◆ AIM OF THE TASK
Beginning at the line that contains "Viewport: 1054px width, 602px" and finishing at the line that contains "Click the funnel filter icon", output the data below exactly. Include both end lines and no pictures.

--- DATA PROVIDED Enclosed Below ---

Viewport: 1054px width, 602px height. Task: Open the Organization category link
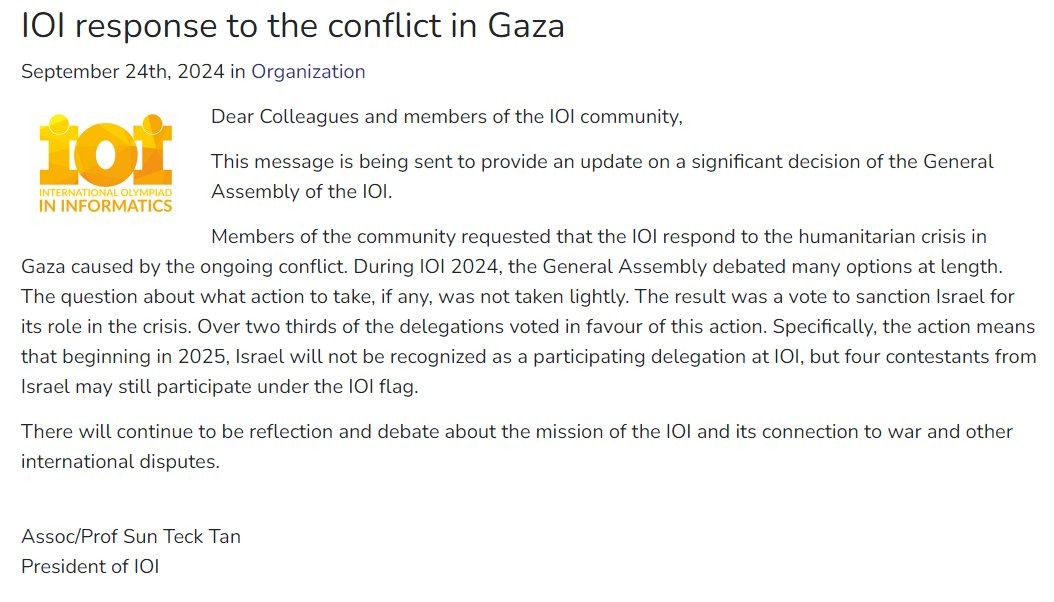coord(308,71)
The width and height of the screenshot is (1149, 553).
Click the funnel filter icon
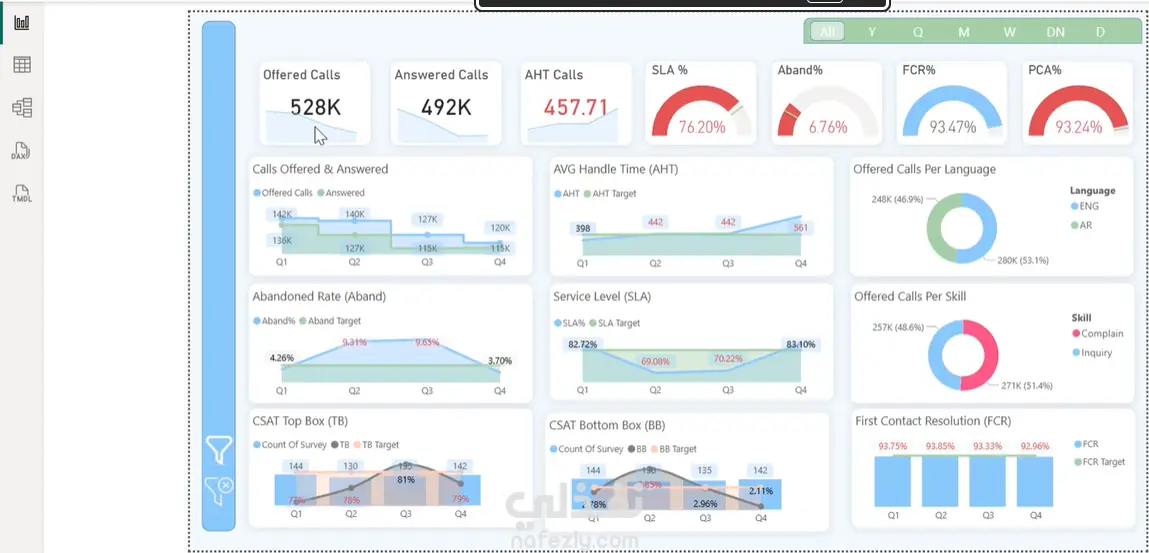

--- End of Enclosed DATA PROVIDED ---
--- DATA PROVIDED Enclosed Below ---

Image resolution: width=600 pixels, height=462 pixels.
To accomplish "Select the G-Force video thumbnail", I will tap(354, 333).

--- End of Enclosed DATA PROVIDED ---

◆ RESPONSE FOR THIS EXERCISE
Viewport: 1054px width, 602px height. Task: Open the Organization category link
coord(308,71)
The width and height of the screenshot is (1149, 553).
Click the funnel filter icon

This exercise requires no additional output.